***
Тибиерий Просперус II Фениксийский.
В то время, пока в его вотчине разрасталась чума хаоса, старейшина рода сидел возле своего сына. Суровый взгляд мужчины не выражал ничего, но внутри воина холод разума сражался с разгорающимся пламенем гнева. Гнева, в первую очередь, на себя. Ошибка, совершённая им в битве с Каркаддоном, привела к более глобальным проблемам, которые патриарху рода нужно было как можно быстрее решить.
Как только из Огромного портала поперла толпа тварей, они отступили. Воины были в полном здравии и понимали, что такой поток тварей хаоса им не сдержать. Их попытка привела бы к глупой смерти. А умирать Тиберий пока не собирался. Ему, как минимум, нужно было совершить еще одно действие.
Древний ритуал его рода, передающийся от главы рода к наследнику, вследствие которого род и был назван Фениксийским, сейчас планировал свершить патриарх. Давным-давно его предкам удалось получить благодать феникса. Но не того, что благодаря многим преображениями и ритуалам, превратился в духовного феникса призываемый дух его рода, а самого настоящего. Божественная птица наградила его предка одним умением. Суть его заключалась в следующем. Глава рода мог наложить на своего наследника метку феникса и при желании мог один раз за свою жизнь воскресить избранного им человека. И даже если тело помеченного будет уничтожено, нужно всего лишь найти подходящий сосуд и провести ритуал для его возвращения. Желательно пустое тело, чтобы душа вернувшегося не вступила в схватку с душой законного владельца.
А смотря на регулярно конвульсивно подергивающегося Марка, Тиберий смирился с тем, что разума сына больше нет. И принял решение, что тело Марка и будет сосудом для возвращения Аврелиана. Слуги покинули опочивальню раненого легата. В просторной комнате остался патриарх и его сын. Тиберий поднялся на ноги, подошел к лежавшему Марку и вытянул над сыном руки. Спустя несколько секунд его руки загорелись, красные языки пламени вырывались над раскрытыми ладонями мужчины. С каждым мгновением пламени вырывалось все больше. Когда пламя, вырывающееся с обеих ладоней, соприкоснулось между собой, от образовавшегося огненного шара в тело Марка ударил поток, выжигающий прежнюю душу, а на ее место встроилась душа Аврелиана.

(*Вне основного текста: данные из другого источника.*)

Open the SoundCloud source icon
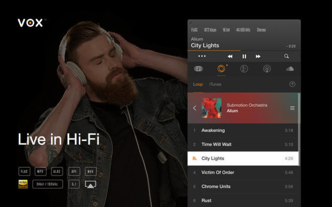tap(290, 69)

Как только действия ритуала завершились, вместе с силой, что способствует воскрешению, Тиберия покинули и знания, как их применять. Они появятся у Аврелиана, как только он проснется, вместе с силой награждать меткой. Огонь, появившийся из ниоткуда, туда же и исчез, не оставив после себя видимых повреждений.
Тиберий посмотрел на сына и сразу заметил, что шрамы на лице и глубокий рубец, проходящий по голове, исчез, а вместо него осталась лишь одна гладкая кожа. Правда сыну придётся подстричься налысо, так как лысая плешь по центру головы выглядела малоприятно. Но это меньшая из проблем. Молча смотря на сына, мужчина простоял минут двадцать. Тревоги не было, Тиберий знал, что ритуал сработает, но не знал, спустя какое время. Прождав двадцать минут, уже хотел уходить, но заметил, как веки Аврелиана начали подергиваться. А потом сын подорвался с кровати и закричал:
— Предатель!
Лицо Аврелиана исказилось в гневе, глаза искали Марка, но вместо поляны с монстром и предавшего его брата он увидел знакомые палаты во дворце отца и его самого.

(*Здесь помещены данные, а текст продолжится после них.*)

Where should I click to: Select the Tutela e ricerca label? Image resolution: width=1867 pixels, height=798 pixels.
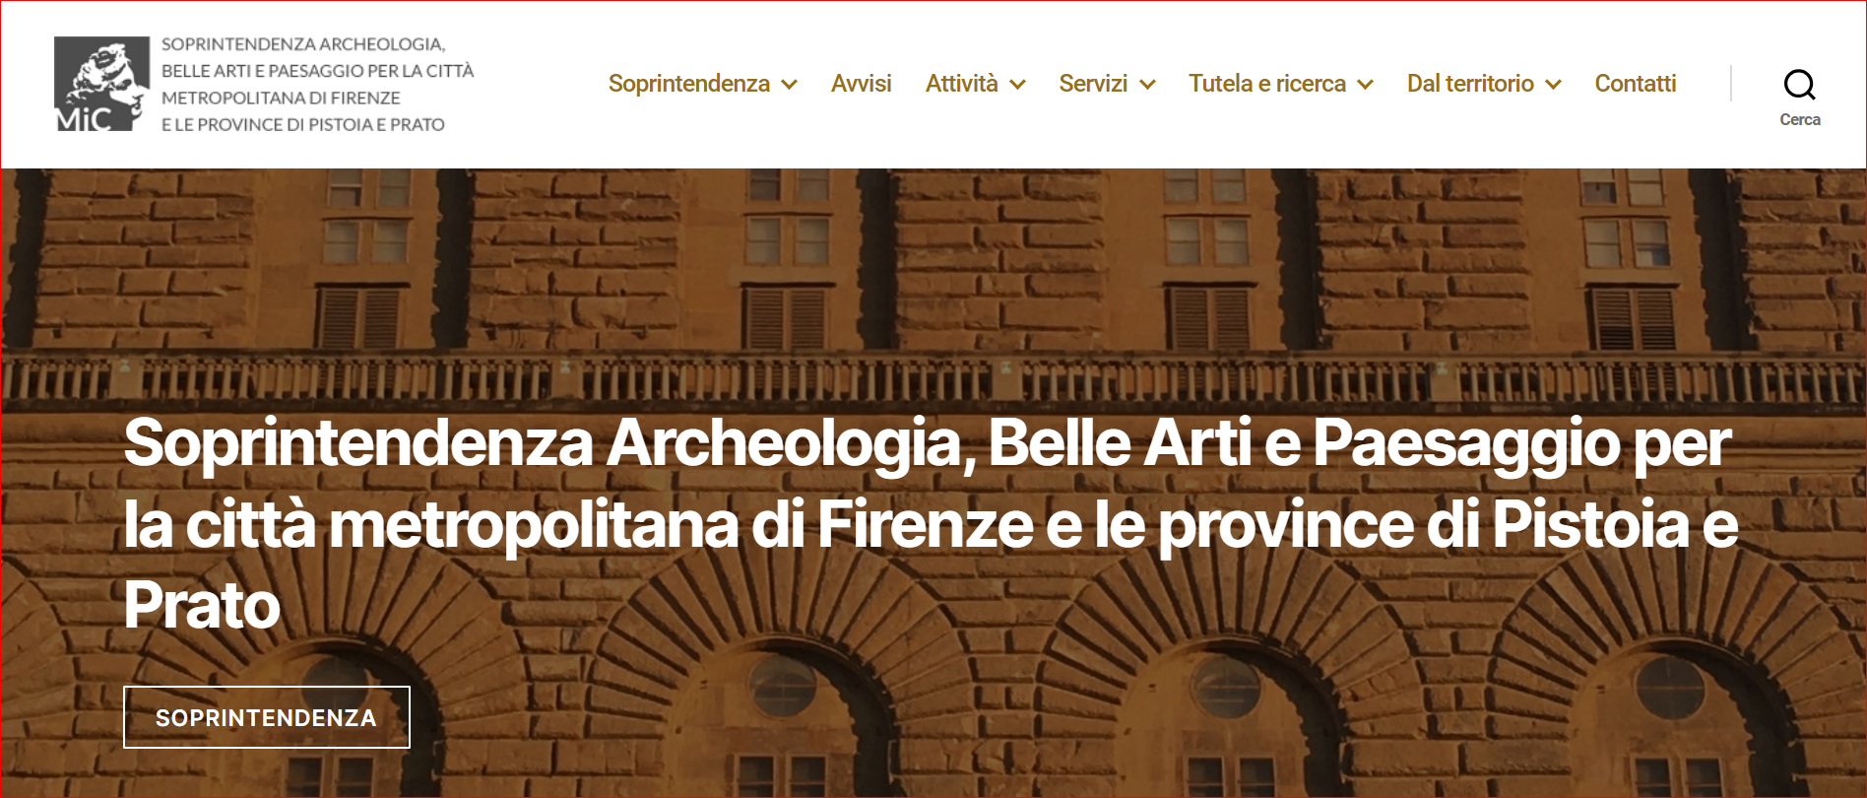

— Отец, Марк предал меня! Когда я сражался с тварью, он ударил меня в спину! Скажи мне, где эта тварь и я вырву из него душу! — чуть ли не рыча, проговорил его сын и уже начал вставать, но, ухватившись рукой за одеяло, замер.

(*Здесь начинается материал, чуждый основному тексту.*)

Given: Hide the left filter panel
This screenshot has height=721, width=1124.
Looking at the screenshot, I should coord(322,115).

Ничего не говоря, Аврелиан медленно, деталь за деталью, стал рассматривать сначала кисти рук, потом дошел до локтей, потом откинув покрывало, осмотрел, как он понял, не свое тело. Посмотрев на грудь, он увидел столько похожую, но все-таки другую, рунную вязь, создающую в себе пять печатей. У его почившего младшего брата Ауреона было три печати, у него самого было семь, у отца было десять. А человеком, у которого было пять, был Марк.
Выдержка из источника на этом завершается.